Performance: from nothing to something
In this series I’m writing about my little journey on writing high performance web application using Asp.Net (disclaimer: performance of my application is still not high enough yet!) with focus on knowing your targets, understanding the complexity of those targets, and working towards the targets. As a side note, I’m using the terms “high performance” and “highly scalable” interchangeably.
To start with, the most interesting observation is that in order to design and develop high performance application you need to have a clear definition about what kind of performance you want to have. Throughout my career so far, I have gone through a few levels of definitions:
1. I didn’t know/I didn’t care
That was when I just started working as a developer and my only target was to write code that could work!

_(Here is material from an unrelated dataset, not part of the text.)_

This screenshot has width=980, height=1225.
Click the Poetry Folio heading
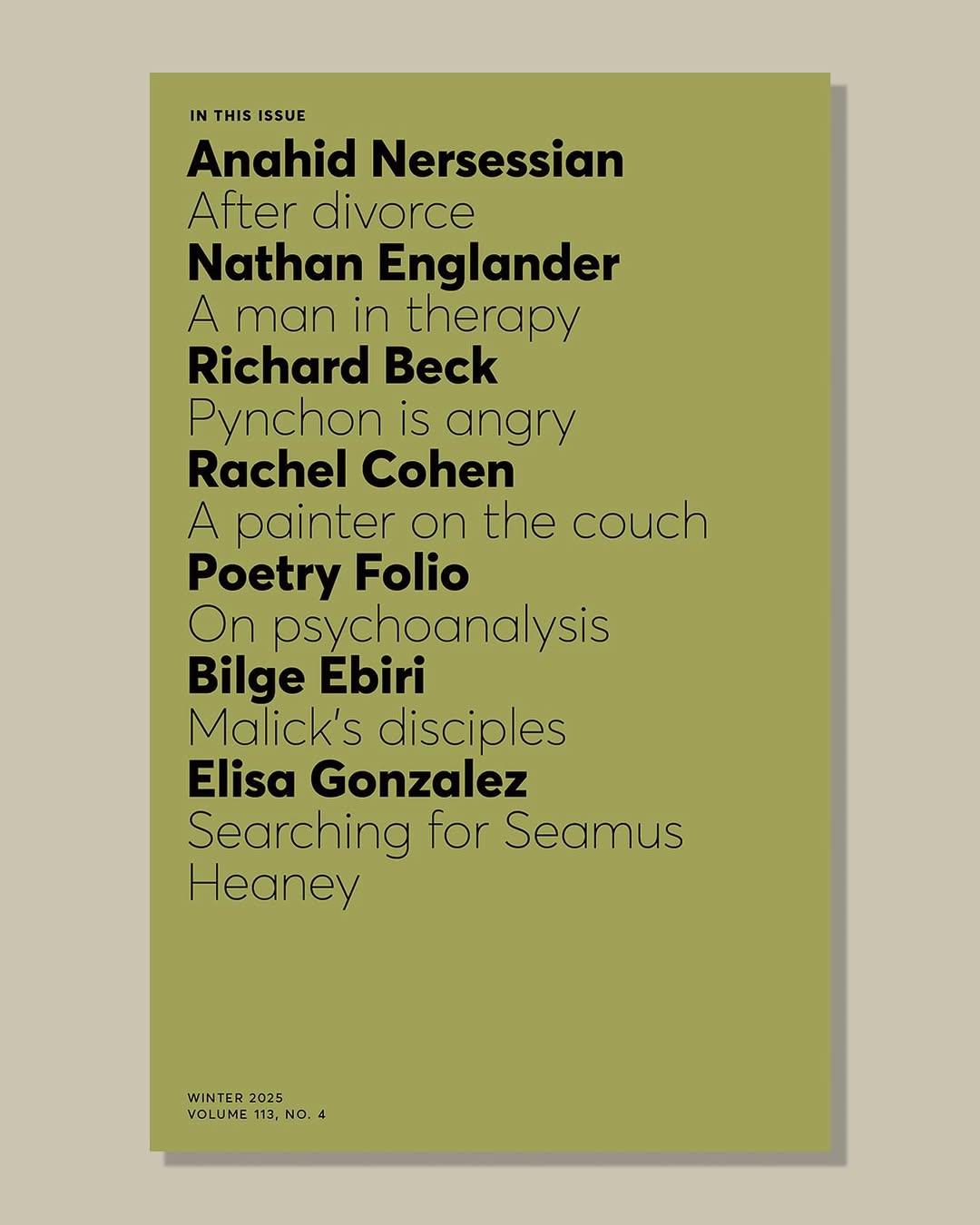[x=328, y=573]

2. I thought I wrote good code
I applied a few best practices such as using StringBuilder to concatenate many strings, avoiding boxing and unboxing, or using dictionary for fast look up etc. As a result, I could proudly (and wrongly) claim that I knew how to write high performance code and that my application could highly perform.
3. The “perceptive” high performance application
This was when I faced a little bit reality check: Usually a customer came and told me that my application was too slow to load a page or to serve a request and that I needed to make it faster. No problem then! Let fire up my favorite profiler tools to find out some stupid SQL queries or backend code or JavaScript. At the end of the day, code did run faster and the customer was happy.

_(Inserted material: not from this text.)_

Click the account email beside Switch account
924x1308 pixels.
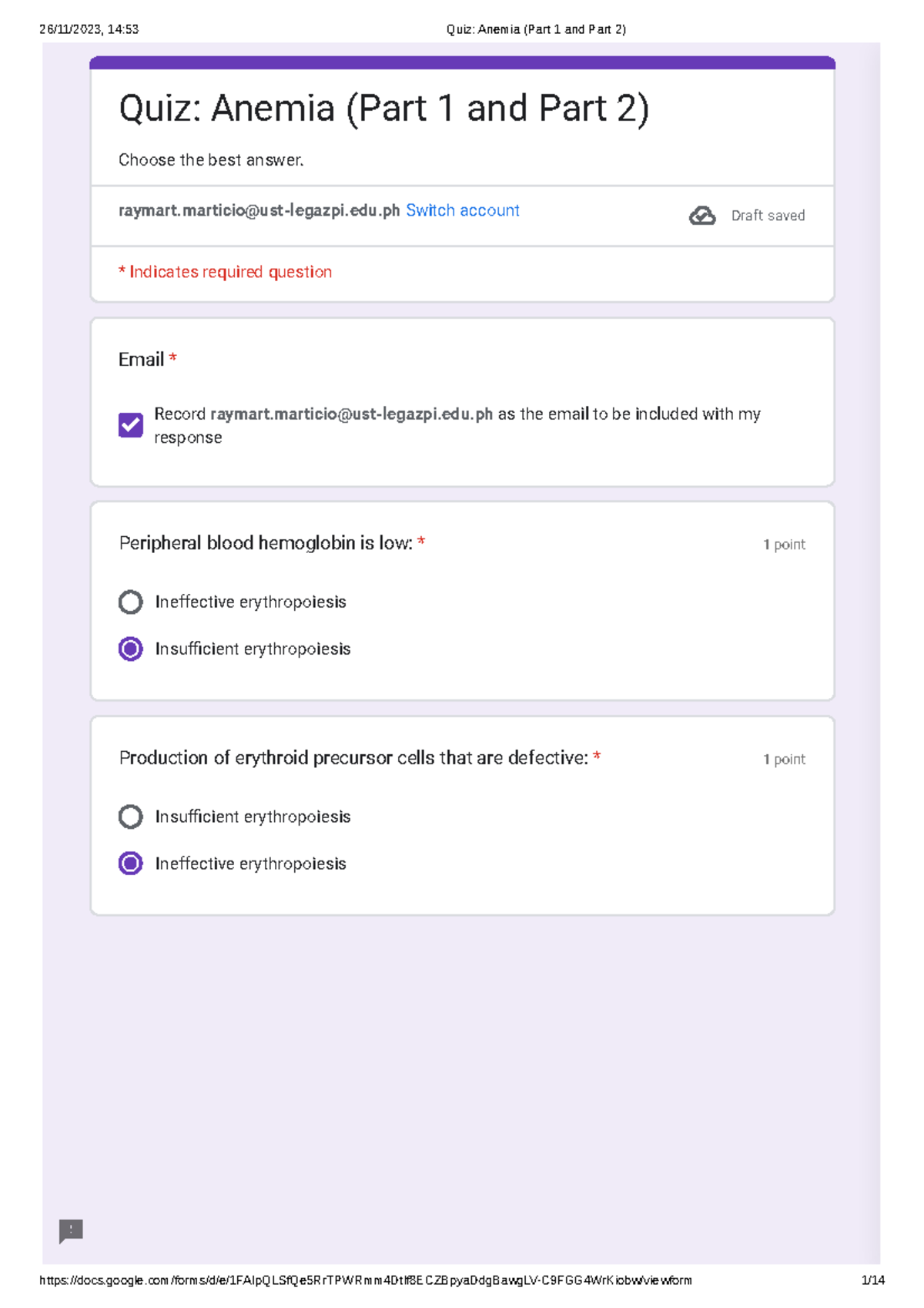pyautogui.click(x=259, y=210)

The problem of all the above cases is that they produced an illusion about performance capacity of my applications as well as my skills. As it turned out, I had absolutely no evidence to prove that performance of my application was good (and in fact, more often than not it sucked). The third case, while had some output value to my customers, was actually very limited because it worked just for those customers in some specific condition. One unfortunate aspect of cases like this is that it creates an illusion about performance capacity of my applications as well as my skills. I have seen many developers, including myself, who designed and claimed to have “high-performance and scalable” systems but only took this kind of performance criteria into account.

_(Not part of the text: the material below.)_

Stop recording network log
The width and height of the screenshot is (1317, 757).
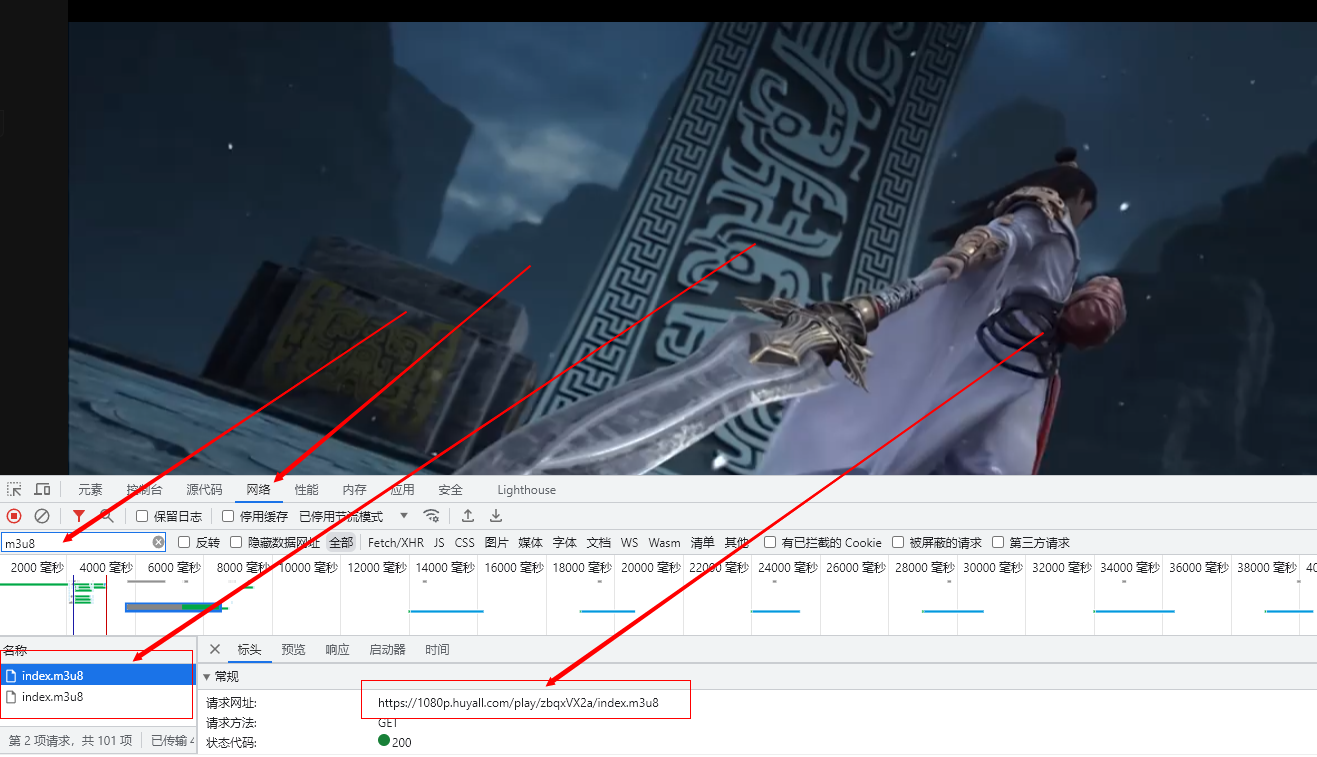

Don’t get me wrong. I knew that sometimes perceptions are more important than numbers/metrics and that there is something called perceptual speed index. However, I believe that it is even a higher level of performance because it requires that both metrics and perceptions must be good and thus I consider it out of the scope of this post.
4. The ugly truth or SLAs
In the context of this blog post, I will focus on SLAs that are relevant to performance of web applications. SLA stands for “Service Level Agreement” which defines (again, in the context of this blog post) in exact numbers the level of performance that your applications must satisfy. In my opinion, the rule of thumb when it comes to performance is that you must always work with numbers. For example, do not say “my application is very fast” but say “my application is very fast because it can serve all requests in under 10ms”. The 3 most popular SLAs are: Availability: While availability is not a pure SLA for performance, I mention it here because what is the point of having a high performance application that is not available to use?
Availability | 99.9% |
---|---|
Availability | 99% |
For instance, a week has 10080 minutes which means if SLA is 99.9% I will have 10 minutes down time/week for maintenance or upgrade. I gotta do it quickly!
Credit
I learned about the definitions for all concepts below from Why building highly scalable applications is hard It is the best article about writing highly scalable software I have ever read and I just can’t recommend it highly enough.
Throughput
Throughput is a measure of the rate that work can be completed and is measured in operations per second.
System | Throughput | Throughput |
---|---|---|
User account page | 100 users/second/node | 280 users/second/3 nodes |
GET a single user via RESTful API | 200 requests/second/node | 550 requests/second/3 nodes |
The numbers are straightforward: for every 1000 API requests, at least 999 of them must be served within 800ms.
Latency
Latency is a measure of how long it takes an operation to complete and is normally measured in seconds.
System | Response time | Percentage | Response time | Percentage |
---|---|---|---|---|
User account page | 1000ms | 90% | 2000ms | 99.9% |
GET a single user via RESTful API | 500ms | 90% | 800ms | 99.9% |
Concurrency
Concurrency is the number of operations that are being processed at any moment. Concurrency = Latency x Throughput.
So if latency of a GET request is 0.5s and my application can serve 200 requests/second, its concurrency is 0.5 * 200 = 100 concurrent active requests.
Taking all the above into account, my application must be able to:
- GET user requests/second/node.
- Serve 200 GET user requests/second/node and each request must take maximum 800ms.
- Serve 200 GET user requests/second/node and each request must take maximum 800ms during a long period of time without any hiccup: 24 hours or 24/7.
- Serve 200 GET user requests/second/node and each request must take maximum 2000ms during a long period of time without any hiccup: 24 hours straight or 24/7 when your database has 100.000 users.
As a side note, all SLAs should be defined with a minimum requirements for hardware configurations. By the time of this writing, a popular server may sport 8 cores with 8-16GB memory. For systems that need other hardware such as database servers, you should define minimum configurations for them too.